Fazio’s eyes sparkled with contentment. He had what Montalbano called a “records office complex”: When investigating someone, he didn’t limit himself to reporting the person’s birth date, birthplace, mother’s and father’s names; he dug up the father’s and mother’s fathers and mothers, grandparents, uncles, cousins, and so on. And if Montalbano didn’t interrupt him, usually in some violent way or another, he was liable, depending on the person’s history, to trace his lineage all the way back to the dawn of humanity.
“What do you want me to do?” Fazio asked.
Montalbano explained it to him after telling him the whole story, including the part about Cristina and the trial. Fazio twisted up his mouth.
“So it doesn’t just involve going to the records office,” he said.
“No, but you’re a master at this sort of thing.”
Not five minutes later, the inspector himself went out, got in his car, and headed to the Casa del Sacro Cuore. By now he’d caught the bug—the irresistible desire to know, which was the mainspring of all his investigations. He no longer had any doubts or inner hesitations. Whether it was a serial novel or mystery novel, tragedy or melodrama, he needed to know everything about this story, all the whys and wherefores.
He introduced himself to the chief administrator of the Casa, Ragionier Inclima, a fat, cordial man of about fifty—who, upon hearing the inspector’s first qu
estion, sat down in front of a computer.
“You know, Inspector, normally it’s my assistant, Ragionier Cappadona, who handles these sorts of things, but he’s got the flu and didn’t come in today.”
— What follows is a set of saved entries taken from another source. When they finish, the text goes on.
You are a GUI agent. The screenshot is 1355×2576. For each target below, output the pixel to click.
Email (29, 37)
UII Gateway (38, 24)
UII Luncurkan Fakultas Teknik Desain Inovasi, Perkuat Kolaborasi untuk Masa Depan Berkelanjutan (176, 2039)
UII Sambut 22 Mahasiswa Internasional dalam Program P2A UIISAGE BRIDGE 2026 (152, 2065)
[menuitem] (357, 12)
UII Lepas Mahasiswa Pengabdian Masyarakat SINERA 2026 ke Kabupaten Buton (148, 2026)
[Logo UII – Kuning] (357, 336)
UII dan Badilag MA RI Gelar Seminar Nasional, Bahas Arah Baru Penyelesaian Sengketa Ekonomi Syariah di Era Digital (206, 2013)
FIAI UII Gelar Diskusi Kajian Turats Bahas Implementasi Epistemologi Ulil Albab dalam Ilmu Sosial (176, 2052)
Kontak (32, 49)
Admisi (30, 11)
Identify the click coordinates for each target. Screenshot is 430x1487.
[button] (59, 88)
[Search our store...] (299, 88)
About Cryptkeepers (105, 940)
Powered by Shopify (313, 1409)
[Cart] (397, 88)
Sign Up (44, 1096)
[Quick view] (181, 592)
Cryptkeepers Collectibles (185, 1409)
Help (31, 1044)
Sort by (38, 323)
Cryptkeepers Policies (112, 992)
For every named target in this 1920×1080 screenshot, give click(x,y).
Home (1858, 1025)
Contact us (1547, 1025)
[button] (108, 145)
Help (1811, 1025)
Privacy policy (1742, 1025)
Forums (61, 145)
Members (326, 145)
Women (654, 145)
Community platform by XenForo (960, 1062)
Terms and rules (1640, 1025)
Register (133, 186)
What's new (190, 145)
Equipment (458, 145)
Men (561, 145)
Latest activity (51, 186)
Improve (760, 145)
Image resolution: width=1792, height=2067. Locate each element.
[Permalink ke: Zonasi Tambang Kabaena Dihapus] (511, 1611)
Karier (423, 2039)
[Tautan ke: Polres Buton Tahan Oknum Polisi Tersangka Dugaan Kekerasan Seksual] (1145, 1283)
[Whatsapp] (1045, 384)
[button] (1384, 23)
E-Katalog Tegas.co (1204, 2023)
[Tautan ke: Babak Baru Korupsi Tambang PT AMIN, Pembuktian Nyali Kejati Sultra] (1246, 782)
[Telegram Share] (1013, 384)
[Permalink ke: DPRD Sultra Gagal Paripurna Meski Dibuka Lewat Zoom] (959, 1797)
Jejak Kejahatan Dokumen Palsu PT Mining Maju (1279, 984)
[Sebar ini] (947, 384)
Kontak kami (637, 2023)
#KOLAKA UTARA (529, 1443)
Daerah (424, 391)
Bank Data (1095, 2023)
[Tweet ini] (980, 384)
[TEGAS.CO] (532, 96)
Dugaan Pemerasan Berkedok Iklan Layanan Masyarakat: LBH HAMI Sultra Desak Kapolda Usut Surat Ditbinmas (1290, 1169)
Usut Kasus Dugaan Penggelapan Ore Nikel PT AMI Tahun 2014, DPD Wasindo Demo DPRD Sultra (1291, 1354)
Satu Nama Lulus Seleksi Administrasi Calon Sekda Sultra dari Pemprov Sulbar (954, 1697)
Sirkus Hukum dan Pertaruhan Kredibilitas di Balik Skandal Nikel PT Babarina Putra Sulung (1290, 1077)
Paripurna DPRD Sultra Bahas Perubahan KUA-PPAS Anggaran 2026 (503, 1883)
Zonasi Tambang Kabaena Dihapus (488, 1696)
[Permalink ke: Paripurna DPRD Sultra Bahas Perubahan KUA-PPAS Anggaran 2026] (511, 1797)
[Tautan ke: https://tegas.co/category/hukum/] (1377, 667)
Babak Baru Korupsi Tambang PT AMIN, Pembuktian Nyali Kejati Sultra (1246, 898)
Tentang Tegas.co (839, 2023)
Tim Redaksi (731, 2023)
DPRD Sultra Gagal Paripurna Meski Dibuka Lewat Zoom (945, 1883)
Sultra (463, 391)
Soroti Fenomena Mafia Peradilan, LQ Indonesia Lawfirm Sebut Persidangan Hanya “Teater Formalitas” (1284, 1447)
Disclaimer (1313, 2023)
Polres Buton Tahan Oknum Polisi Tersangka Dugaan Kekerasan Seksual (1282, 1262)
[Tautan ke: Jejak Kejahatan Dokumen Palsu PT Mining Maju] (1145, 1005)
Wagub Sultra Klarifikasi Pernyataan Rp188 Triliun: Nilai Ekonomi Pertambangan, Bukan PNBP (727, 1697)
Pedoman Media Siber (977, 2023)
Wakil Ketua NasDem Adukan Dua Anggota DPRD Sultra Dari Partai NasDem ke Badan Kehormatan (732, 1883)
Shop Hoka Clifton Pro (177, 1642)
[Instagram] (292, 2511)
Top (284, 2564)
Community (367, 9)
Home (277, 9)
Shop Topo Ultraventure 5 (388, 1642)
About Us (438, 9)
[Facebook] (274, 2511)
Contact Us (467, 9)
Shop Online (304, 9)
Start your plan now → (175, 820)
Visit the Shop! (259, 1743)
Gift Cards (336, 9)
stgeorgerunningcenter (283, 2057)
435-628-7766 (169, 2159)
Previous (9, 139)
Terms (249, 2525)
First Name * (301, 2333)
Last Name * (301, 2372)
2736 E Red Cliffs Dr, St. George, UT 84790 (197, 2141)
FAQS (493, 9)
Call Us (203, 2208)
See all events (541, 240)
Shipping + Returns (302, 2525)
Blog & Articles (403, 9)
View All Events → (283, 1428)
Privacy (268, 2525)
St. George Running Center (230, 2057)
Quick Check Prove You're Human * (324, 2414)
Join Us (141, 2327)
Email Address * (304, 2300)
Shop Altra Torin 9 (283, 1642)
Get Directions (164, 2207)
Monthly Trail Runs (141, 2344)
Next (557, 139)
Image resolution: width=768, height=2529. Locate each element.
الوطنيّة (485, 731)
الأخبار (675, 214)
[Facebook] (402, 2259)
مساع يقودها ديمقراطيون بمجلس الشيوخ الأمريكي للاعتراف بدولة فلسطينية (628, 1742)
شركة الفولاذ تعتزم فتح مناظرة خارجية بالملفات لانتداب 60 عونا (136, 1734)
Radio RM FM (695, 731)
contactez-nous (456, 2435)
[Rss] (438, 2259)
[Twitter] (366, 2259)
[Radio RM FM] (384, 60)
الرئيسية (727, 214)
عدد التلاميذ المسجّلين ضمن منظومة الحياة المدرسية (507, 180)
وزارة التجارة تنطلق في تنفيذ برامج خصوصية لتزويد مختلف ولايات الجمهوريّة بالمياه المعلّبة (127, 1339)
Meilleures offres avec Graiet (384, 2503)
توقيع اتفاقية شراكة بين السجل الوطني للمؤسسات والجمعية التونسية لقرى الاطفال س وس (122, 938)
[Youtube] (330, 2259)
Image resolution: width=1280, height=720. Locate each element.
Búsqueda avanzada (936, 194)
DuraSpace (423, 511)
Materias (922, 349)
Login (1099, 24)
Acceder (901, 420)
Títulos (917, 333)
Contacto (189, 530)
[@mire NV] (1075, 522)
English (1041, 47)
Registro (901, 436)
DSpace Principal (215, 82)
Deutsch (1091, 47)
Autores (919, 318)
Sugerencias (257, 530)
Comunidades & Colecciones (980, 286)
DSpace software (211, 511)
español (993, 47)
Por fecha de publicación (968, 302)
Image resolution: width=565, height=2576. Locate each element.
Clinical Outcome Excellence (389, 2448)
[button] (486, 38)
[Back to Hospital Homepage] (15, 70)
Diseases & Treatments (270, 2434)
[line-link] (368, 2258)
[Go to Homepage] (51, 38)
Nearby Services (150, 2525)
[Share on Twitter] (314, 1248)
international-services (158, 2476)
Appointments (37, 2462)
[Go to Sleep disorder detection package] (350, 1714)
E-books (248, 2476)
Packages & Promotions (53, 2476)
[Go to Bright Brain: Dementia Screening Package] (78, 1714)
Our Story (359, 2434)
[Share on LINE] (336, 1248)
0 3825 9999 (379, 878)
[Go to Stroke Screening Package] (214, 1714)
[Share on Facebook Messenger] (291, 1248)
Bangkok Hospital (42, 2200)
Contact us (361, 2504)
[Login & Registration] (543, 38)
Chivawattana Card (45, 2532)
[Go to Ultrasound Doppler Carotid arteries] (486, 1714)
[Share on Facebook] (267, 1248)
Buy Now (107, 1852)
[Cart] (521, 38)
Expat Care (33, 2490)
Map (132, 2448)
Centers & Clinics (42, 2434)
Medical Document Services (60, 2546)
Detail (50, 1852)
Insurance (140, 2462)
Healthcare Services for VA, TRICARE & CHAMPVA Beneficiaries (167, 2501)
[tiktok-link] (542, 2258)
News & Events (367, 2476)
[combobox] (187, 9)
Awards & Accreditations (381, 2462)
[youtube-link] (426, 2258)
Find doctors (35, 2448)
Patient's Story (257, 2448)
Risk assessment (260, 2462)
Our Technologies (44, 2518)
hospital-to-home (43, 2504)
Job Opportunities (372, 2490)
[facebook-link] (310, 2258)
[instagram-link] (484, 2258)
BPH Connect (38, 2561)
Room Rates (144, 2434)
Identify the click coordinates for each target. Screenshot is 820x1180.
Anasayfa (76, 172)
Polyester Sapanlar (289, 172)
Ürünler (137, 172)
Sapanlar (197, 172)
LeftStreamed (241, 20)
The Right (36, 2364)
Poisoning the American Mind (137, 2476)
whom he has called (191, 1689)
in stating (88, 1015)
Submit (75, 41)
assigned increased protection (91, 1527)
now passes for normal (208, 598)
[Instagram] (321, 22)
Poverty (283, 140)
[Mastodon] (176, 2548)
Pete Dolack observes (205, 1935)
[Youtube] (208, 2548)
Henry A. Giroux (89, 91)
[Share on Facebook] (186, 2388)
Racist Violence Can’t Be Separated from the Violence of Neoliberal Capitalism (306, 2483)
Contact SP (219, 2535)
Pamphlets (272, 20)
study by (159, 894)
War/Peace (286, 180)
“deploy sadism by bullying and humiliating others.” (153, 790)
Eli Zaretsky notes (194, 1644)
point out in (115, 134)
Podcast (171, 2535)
He fiddled around at the keyboard, pressing a few buttons here and there, but it was clear that computers weren’t his thing. Then he spoke.
“Yes, according to this, all of Signora Spagnolo’s personal effects are in our storage facility, in a trunk of hers. But I don’t know whether or not it’s already been sent to her nephew in Milan.”
“And how could we find out?”
“Please come with me.”
He opened a drawer and extracted a set of keys. They went out the main door. On the left-hand side of the park there was a low structure, a warehouse with a large entrance over which was the word Storage, in case anyone had any doubts. Parcels, boxes, suitcases, crates, cabinets, and containers of every sort were lined up in orderly fashion along the walls.
“We take good care of everything and make it all readily available,” said Ragionier Inclima. “As you can imagine, Inspector, all our clients are, er, rather well off. And every now and then they feel like seeing some old dress or cherished object again . . . Okay, here we are: Signora Spagnolo’s trunk is still here.”
Why, thought Montalbano, don’t the not-so-well-off also feel sometimes like seeing some cherished objects of their own again? Apparently not, because those objects probably aren’t readily available anymore, having all been sold or pawned.
The trunk wasn’t really a trunk. It was a sort of small armoire that stood straight up like an armoire and was as tall as the inspector. The only place Montalbano had ever seen trunks of this sort before was in films set in the late nineteenth and early twentieth centuries. And this one was literally covered—without a single centimeter left free—with those pieces of square, round, and rectangular colored paper that hotels used to stick on baggage as a sort of advertisement. A part of this collage of stickers was covered by a white sheet of paper, with the glue on it still fresh, giving the Milanese address of the signora’s nephew.